The proletariat takes over and the Hungarian Socialist Party gathers at the Parliament
At the March 20 cabinet meeting members agreed they can no longer be responsible for the country being in the mercy of the Entente, therefore they shall hand in their resignation. They also agreed they should join forces with Soviet Russia, the Entente's biggest enemy, as Entente governments cannot be expected to be reasonable.
Social democrats wanted to join forces with the Communist Party to establish connections with the Soviet government. Leaders of the Social Democratic Party contacted Béla Kun in jail, where he was kept since the last communist riot, to start negotiations. Communist leaders were set free on March 21 on the city commander's order. At 18:00 at the old House of Representatives on Sándor utca, at the Communist Party's weekly meeting the social democratic and communist coalition officially declared the Dictatorship of the Proletariat.

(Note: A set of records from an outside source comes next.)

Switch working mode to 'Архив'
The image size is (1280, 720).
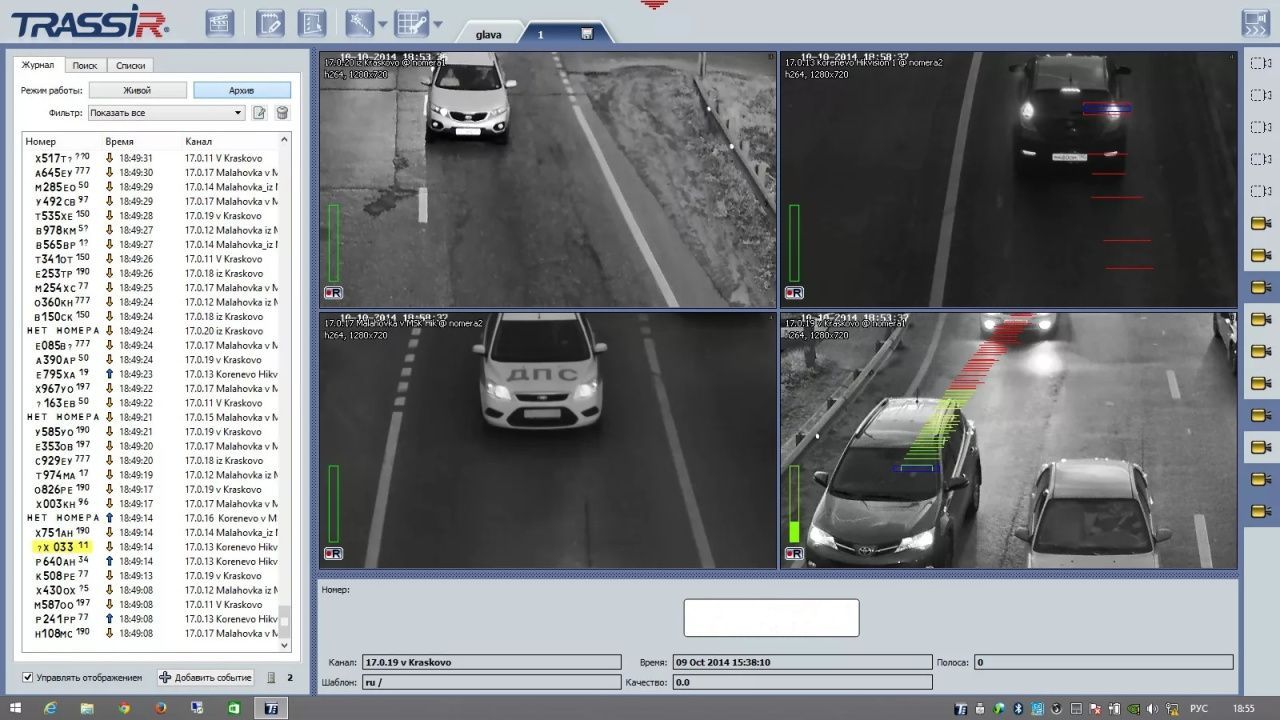click(x=241, y=90)
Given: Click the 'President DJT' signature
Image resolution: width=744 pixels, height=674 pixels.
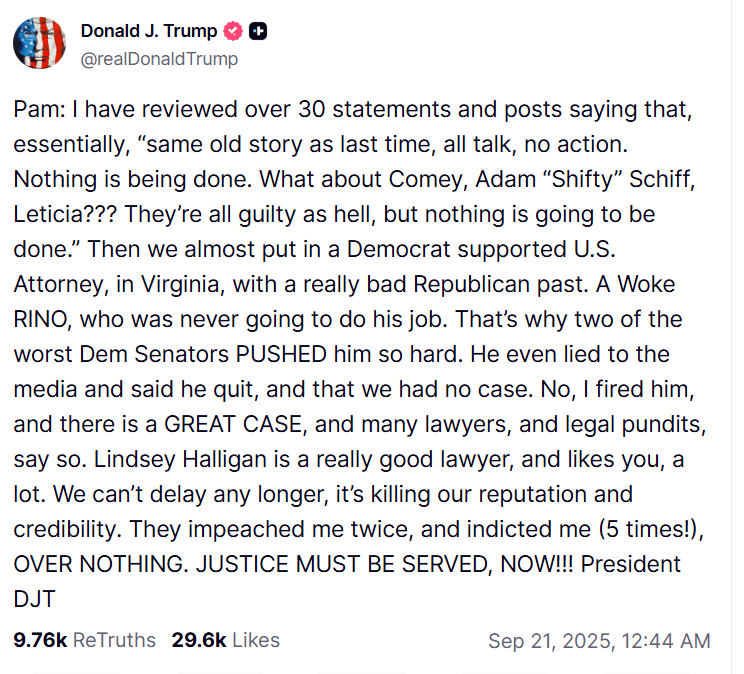Looking at the screenshot, I should pyautogui.click(x=630, y=563).
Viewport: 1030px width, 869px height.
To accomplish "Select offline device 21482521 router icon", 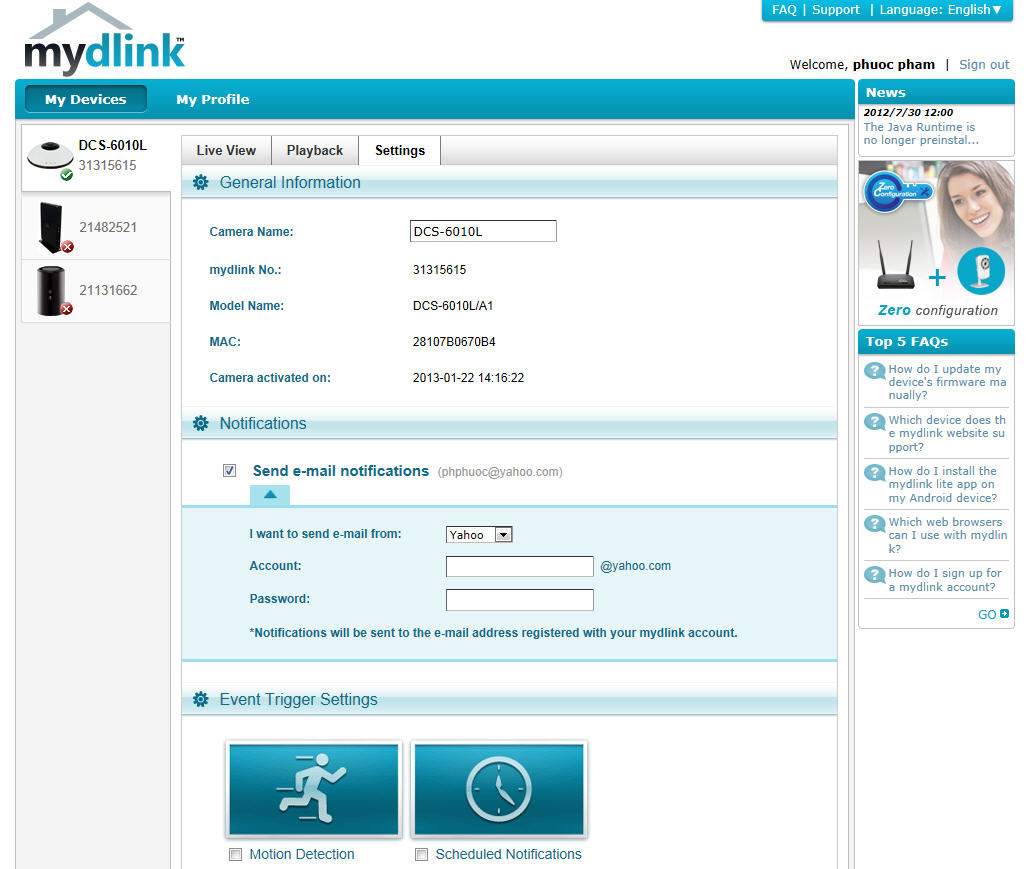I will 50,228.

After the cabinet meeting Károlyi still envisioned a social democratic government where he could remain president. He received the news about the social democratic and communist coalition and the Dictatorship of the Proletariat when they wanted him to sign his resignation, which was already published by Népszava and appeared on posters all around the city.
The Laborers' Council held a meeting on the 21st at 19:00, where they announced that the Hungarian Social Democratic Party and the Hungarian Communist Party will merge into the Hungarian Socialist Party and take over in the name of the proletariat. The Laborers' Council set up an Interim Revolutionary Governing Council led by President Sándor Garbai, and elected commissars to lead government offices. The President stated that their main tasks would include territory issues, building a Red Army, and announced a state of siege in Budapest to get ready to defend the country against any marauders and possible counter-revolutionary powers.
Before all that, on March 18 an appeal appeared in the Communist Party's paper Vörös Újság, calling their followers to join them on March 23 at a protest against the Berinkey government, and demand the immediate release of communist leaders. Although by then it was unnecessary to go out on the streets for these issues, the protest was still held and became the first ever public gathering of the Hungarian Socialist Party. Almost a hundred thousand people gathered at the Parliament to listen to the country's new leaders, Sándor Garbai, Béla Kun and Dezső Bokányi. The Est news added a quote to their report from Sándor Garbai's speech he gave the next day to the officers' delegation.
Proletarians against war millionaires
By the end of World War I a new social group emerged, the war millionaires - manufacturers and traders who became rich during war and who's interest were thereby staying at war, such as arms manufacturers and leather traders who delivered boots for the troops. This group of people was already disliked back in the war as they were responsible for price increases, and for overpricing goods the country was short on. Unsurprisingly, they became the Dictatorship's main target, besides other representatives of the capitalist regime, such as landowners, bakers and houseowners. Countless cartoons imagined them taking a knock with the new regime. Marcell Vértes' chalk drawing about the fat millionaire became part of our film history, just like his „Angel of Peace” caricature, as the country's first animations.